Kerecis Limited Gudmundur Sigurjonsson CEO Eyrargata 2 – PO Box 151 Isafjordur, 400 Iceland

Re: K202430

Trade/Device Name: Kerecis Reconstruct Regulation Number: 21 CFR 878.3300 Regulation Name: Surgical Mesh Regulatory Class: Class II Product Code: OXH Dated: March 25, 2021 Received: April 1, 2021

Dear Gudmundur Sigurjonsson:

We have reviewed your Section 510(k) premarket notification of intent to market the device referenced above and have determined the device is substantially equivalent (for the indications for use stated in the enclosure) to legally marketed predicate devices marketed in interstate commerce prior to May 28, 1976, the enactment date of the Medical Device Amendments, or to devices that have been reclassified in accordance with the provisions of the Federal Food, Drug, and Cosmetic Act (Act) that do not require approval of a premarket approval application (PMA).
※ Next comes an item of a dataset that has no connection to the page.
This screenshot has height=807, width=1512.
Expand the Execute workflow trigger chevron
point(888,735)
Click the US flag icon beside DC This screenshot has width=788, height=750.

You may, therefore, market the device, subject to the general controls provisions of the Act. Although this letter refers to your product as a device, please be aware that some cleared products may instead be combination products. The 510(k) Premarket Notification Database located at https://www.accessdata.fda.gov/scripts/cdrh/cfdocs/cfpmn/pmn.cfm identifies combination product submissions. The general controls provisions of the Act include requirements for annual registration, listing of devices, good manufacturing practice, labeling, and prohibitions against misbranding and adulteration. Please note: CDRH does not evaluate information related to contract liability warranties. We remind you, however, that device labeling must be truthful and not misleading.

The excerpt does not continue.